Пристыженный Славик умолк. После этого беседа сама собой угасла, и все тихо разошлись по комнатам.
Укладываясь спать, Юлечка думала над высказыванием Эммы Анатольевны. Старушка права: они не уголовники, действовали в рамках закона, справедливо. Но почему же после всего, услышанного сегодня, Юлечке стыдно и не хочется больше видеть этих людей, ставших вместе с нею пленниками треклятого коттеджа…
Следующим утром, бледные, осунувшиеся и вконец обессиленные, они, по обыкновению, собрались в столовой. Товарищ Калинников выложил на стол полтора пряника и жестянку с дюжиной леденцов.
– Это все, что есть, – подытожил он. – Дробить не вижу резона. Доедаем.
– А что потом? – апатично спросила Юлечка.
Ей никто не ответил.
Днем Славик и товарищ Калинников вытащили в коридор единственную уцелевшую тумбочку и принялись курочить ее, чтобы бросить в печь и поддержать в доме приемлемую температуру. Задняя стенка тумбочки оказалась с секретом, из нее выпала сложенная вчетверо газета «Выборгский коммунист» за 18 апреля 1978 года.

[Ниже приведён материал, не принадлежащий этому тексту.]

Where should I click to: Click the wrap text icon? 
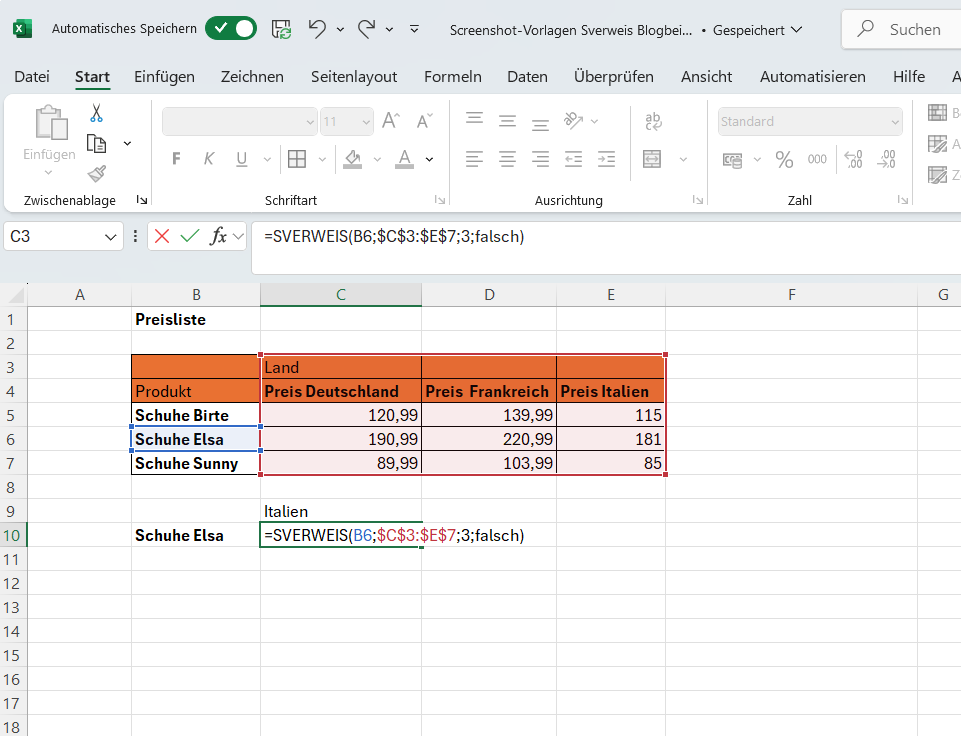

На четвертой полосе была отчеркнута красным карандашом малюсенькая заметка в рубрике «Происшествия». Там говорилось, что в одной из квартир в доме на улице Гагарина отравилась газом семья Рагимовых – мать и четверо детей в возрасте от шестнадцати до двадцати одного года. Спасти никого не удалось. Предварительный вывод – коллективное самоубийство. Среди отравившихся был и только что освобожденный из колонии Тимур Рагимов, ранее осужденный за спекуляцию дефицитными товарами, а также две его сестры и младший брат. Обстоятельства происшествия выясняются, идет следствие.
Заметку вслух прочел Славик, после чего газетный номер пошел по рукам. Все для верности пробежали глазами текст, теперь уже беззвучно, каждый про себя. Последней перечла его Юлечка и, мышкой проскользнув к печке, сунула газету в огонь. Облегчения это не принесло.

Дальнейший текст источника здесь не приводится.